The renaming proposal may hit a wall of opposition within the MVA. In January 2021, revenue minister and Congress leader Balasaheb Thorat took umbrage at Aurangabad being referred to as Sambhajinagar in a tweet by the Chief Minister’s office about a cabinet decision.

Thorat said that renaming cities were not a part of the MVA government’s common minimum program (CMP).

Aurangabad-based journalist and political commentator Jaideo Dole noted, “The Shiv Sena and BJP were in power in the Aurangabad municipal corporation and had tried to rename the city, so the Sena alone cannot be blamed for any failures.”

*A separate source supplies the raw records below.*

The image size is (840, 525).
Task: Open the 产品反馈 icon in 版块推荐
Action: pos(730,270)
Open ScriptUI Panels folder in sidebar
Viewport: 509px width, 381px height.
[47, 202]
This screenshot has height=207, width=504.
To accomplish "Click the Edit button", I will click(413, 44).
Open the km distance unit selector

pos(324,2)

Apart from Aurangabad, there are several demands and counter-demands for cities and places to be renamed. The Shiv Sena refers to the Osmanabad district as Dharashiv. The Sambhaji Brigade, which has pockets of support among the Maratha youth, has sought that Pune city is named after Chhatrapati Shivaji’s mother Rajamata Jijabai, while Dalit groups want the Dadar railway station in Mumbai to be named after Dr Babasaheb Ambedkar.

The Maharashtra assembly had in 2020 approved a resolution recommending the Centre that the Mumbai Central station be named after philanthropist Jagannath ‘Nana’ Shankarsheth, who played a major role in the development of Mumbai in the colonial period, while the RPI-A wants Ambedkar’s name for the station.

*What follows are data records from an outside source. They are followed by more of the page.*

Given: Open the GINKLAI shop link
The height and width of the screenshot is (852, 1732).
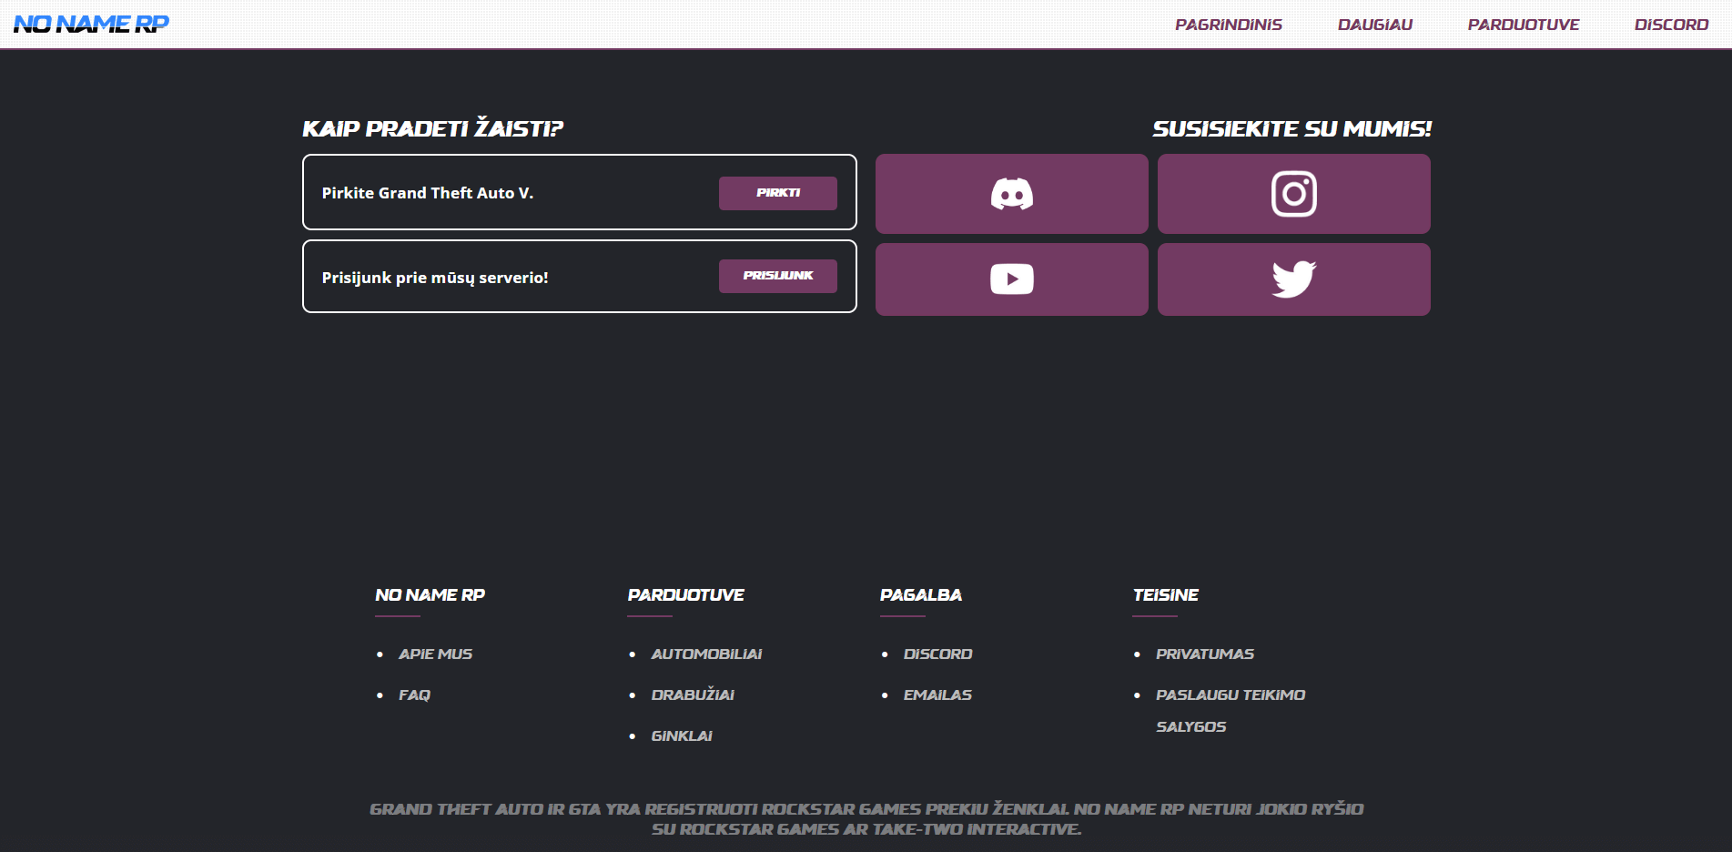Looking at the screenshot, I should [682, 735].
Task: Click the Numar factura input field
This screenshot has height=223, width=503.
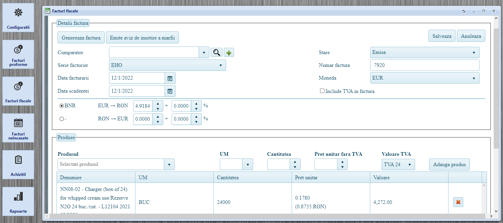Action: point(425,66)
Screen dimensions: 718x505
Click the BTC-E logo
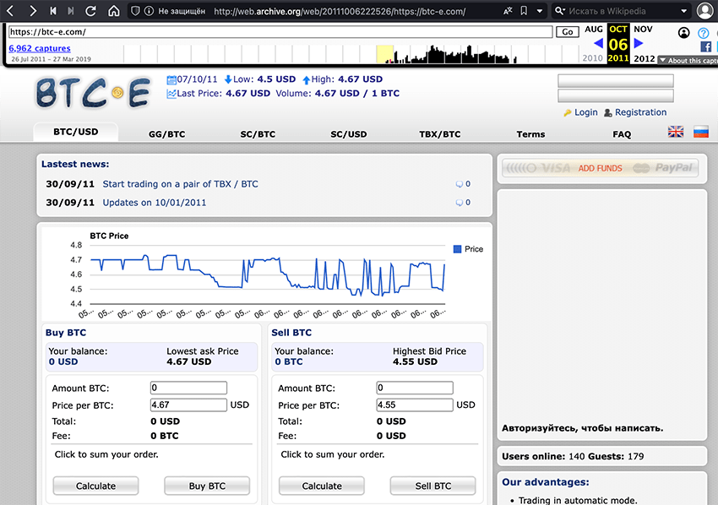[93, 93]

In 2020, the Maharashtra assembly approved a resolution recommending to the Centre that the Aurangabad airport be named after Chhatrapati Sambhaji. Soon after the war of words between the Shiv Sena and BJP over Aurangabad’s renaming, industries minister and Shiv Sena leader Subhash Desai met union civil aviation minister Jyotiraditya Scindia on 17 May to urge the Centre to expedite the renaming of the airport.

Shiv Sena, which has a strong base in Thane, Palghar and parts of Raigad, is also facing the heat over the demand to name the under-construction Navi Mumbai international airport after the late Di. Ba (D.B) Patil. Patil, who was a former Lok Sabha MP of the Peasants and Workers Party (PWP) and leader of opposition in Maharashtra. The Maharashtra government has decided to name the airport after Shiv Sena chief Bal Thackeray.

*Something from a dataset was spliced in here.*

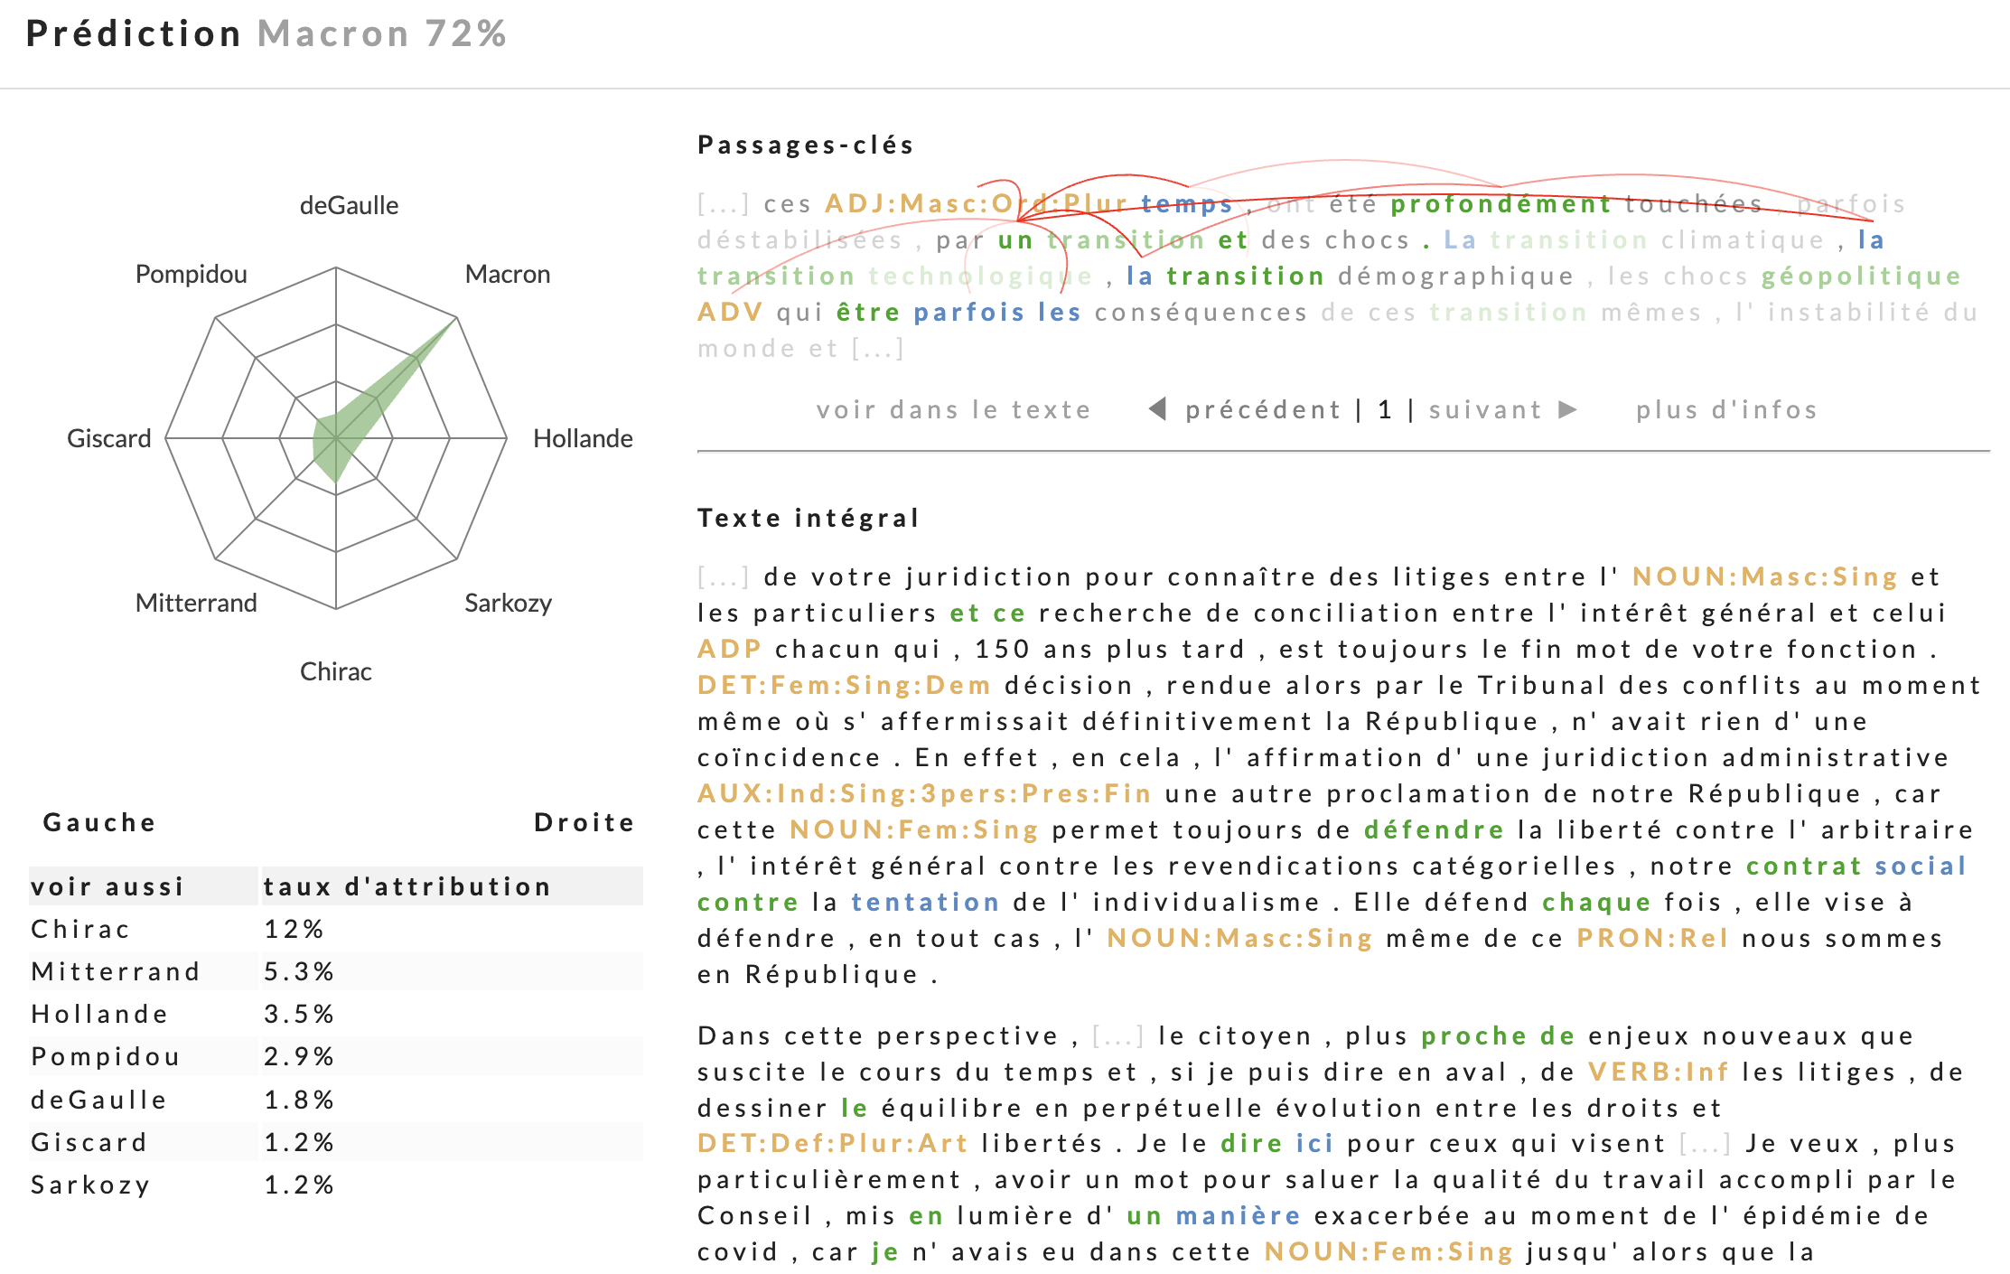Viewport: 2010px width, 1274px height.
Task: Click highlighted word 'profondément' in key passage
Action: (1500, 204)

The emotive appeal of such demands, their links with caste and religious pride or of those in icons and the history of social conflicts make these demands a potent mix.

A social activist and Maratha community leader admitted that such emotive demands were made as people in Maharashtra did not respond electorally to an agenda centred around developmental politics. “Promises to improve health, education and launch welfare schemes do not fetch votes…. This is a case of yatha praja, tatha Raja (rulers respond to the needs of the masses),” he added.

“There is a demand from the Dalit community that the Dadar station is renamed Chaityabhoomi,” said former minister of state and RPI (A) leader Avinash Mahatekar.

P.G. Jogdand, sociologist and former dean of the faculty of arts, University of Mumbai, said, “At this rate, the names of all cities in India will have to be changed. Caste, religious or sectarian loyalties taking precedence is harmful for national integration… the existing names of cities have a historical context, and it is not right to do away with them.”